[Stored data]
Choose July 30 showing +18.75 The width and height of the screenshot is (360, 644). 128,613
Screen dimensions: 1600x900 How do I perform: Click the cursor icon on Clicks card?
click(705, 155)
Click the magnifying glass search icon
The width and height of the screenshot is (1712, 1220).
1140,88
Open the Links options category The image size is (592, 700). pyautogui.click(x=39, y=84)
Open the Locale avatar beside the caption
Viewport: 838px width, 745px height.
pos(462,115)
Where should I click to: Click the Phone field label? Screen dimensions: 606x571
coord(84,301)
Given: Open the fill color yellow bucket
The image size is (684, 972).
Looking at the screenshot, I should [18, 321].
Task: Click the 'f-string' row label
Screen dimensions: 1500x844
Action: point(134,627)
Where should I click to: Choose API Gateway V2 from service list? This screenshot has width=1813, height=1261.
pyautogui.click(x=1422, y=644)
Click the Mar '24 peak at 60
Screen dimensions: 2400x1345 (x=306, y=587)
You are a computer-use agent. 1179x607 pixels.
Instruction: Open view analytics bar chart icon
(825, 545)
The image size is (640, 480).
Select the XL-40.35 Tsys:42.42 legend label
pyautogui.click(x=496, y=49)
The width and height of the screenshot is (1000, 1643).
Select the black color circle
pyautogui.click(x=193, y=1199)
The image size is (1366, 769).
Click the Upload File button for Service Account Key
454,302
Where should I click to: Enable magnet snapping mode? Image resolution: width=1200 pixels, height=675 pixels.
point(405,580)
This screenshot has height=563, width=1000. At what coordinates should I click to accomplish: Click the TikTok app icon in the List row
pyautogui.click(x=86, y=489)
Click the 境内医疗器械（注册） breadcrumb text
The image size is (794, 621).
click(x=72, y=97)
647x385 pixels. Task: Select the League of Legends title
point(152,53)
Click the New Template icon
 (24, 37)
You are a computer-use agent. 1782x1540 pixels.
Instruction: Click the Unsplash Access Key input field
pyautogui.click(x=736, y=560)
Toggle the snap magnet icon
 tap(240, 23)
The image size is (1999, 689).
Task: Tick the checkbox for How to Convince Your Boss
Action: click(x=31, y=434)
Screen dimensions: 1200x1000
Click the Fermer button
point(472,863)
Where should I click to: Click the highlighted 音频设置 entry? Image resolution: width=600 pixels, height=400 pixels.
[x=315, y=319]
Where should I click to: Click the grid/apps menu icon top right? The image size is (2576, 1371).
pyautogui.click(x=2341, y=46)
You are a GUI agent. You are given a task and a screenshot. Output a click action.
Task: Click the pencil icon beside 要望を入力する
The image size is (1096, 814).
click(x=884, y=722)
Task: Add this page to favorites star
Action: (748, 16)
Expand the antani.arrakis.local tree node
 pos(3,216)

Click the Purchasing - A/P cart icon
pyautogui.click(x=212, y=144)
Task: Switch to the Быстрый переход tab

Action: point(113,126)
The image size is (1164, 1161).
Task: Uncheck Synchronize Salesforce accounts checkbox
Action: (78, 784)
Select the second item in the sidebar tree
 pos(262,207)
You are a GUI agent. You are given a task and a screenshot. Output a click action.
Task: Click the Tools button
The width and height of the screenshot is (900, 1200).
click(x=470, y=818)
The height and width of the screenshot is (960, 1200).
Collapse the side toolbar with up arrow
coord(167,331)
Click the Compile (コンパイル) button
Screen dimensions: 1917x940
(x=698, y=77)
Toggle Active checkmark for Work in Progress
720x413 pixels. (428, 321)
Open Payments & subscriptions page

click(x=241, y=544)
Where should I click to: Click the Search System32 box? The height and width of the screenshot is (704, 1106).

■ Work order
The required output is each line of the entries that contains the word "agent".

■ Output of the exercise
You are a computer-use agent. 1179x607 pixels.
You are a computer-use agent. 1782x1540 pixels.
You are a GUI agent. You are given a task and a screenshot. Output a click action.
You are a GUI agent. You are given a task and a screenshot. Output a click action.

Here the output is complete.